▶ [Task requirements]:
Rewrite the lines of the items below as a Markdown table with two columns, "Row" and "Line," giving each line its own numbered row and omitting blank lines. Leave the pictures out of the answer.

[START]

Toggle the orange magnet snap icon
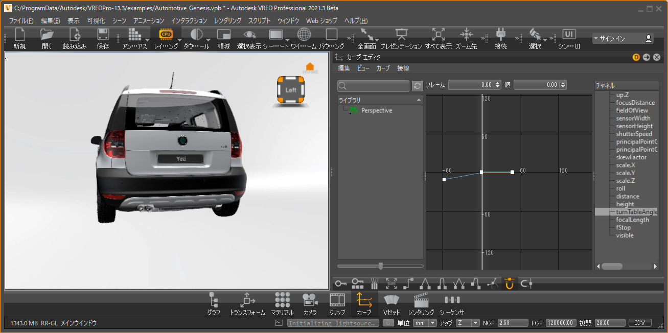This screenshot has width=668, height=333. click(x=509, y=283)
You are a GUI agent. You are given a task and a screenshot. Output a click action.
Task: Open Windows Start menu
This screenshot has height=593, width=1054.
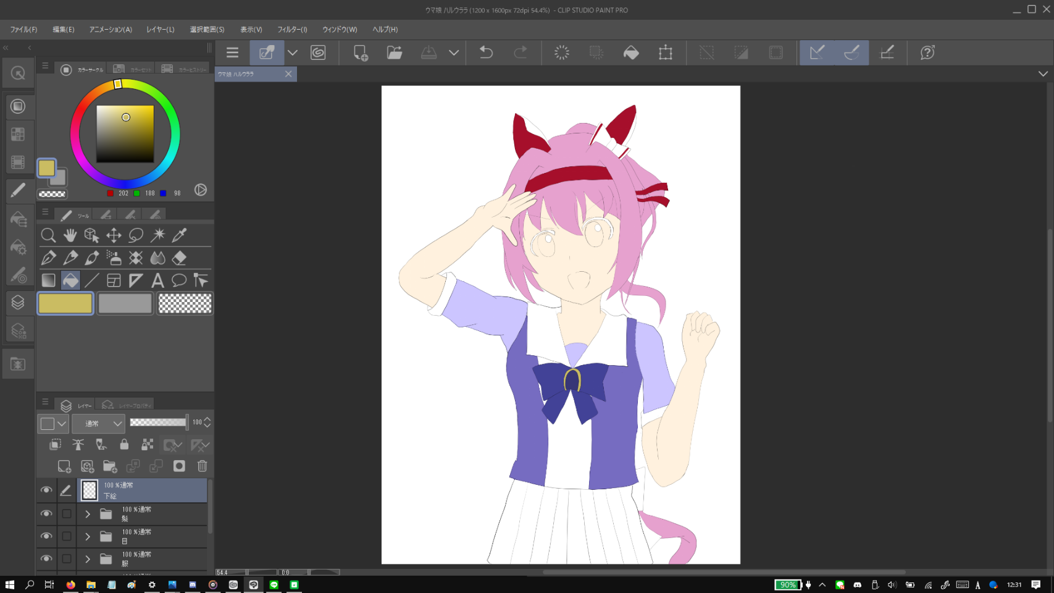coord(9,585)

[END]

▶ [Response to the exercise]:
| Row | Line |
|---|---|
| 1 | Toggle the orange magnet snap icon |
| 2 | This screenshot has width=668, height=333. click(x=509, y=283) |
| 3 | You are a GUI agent. You are given a task and a screenshot. Output a click action. |
| 4 | Task: Open Windows Start menu |
| 5 | This screenshot has height=593, width=1054. |
| 6 | coord(9,585) |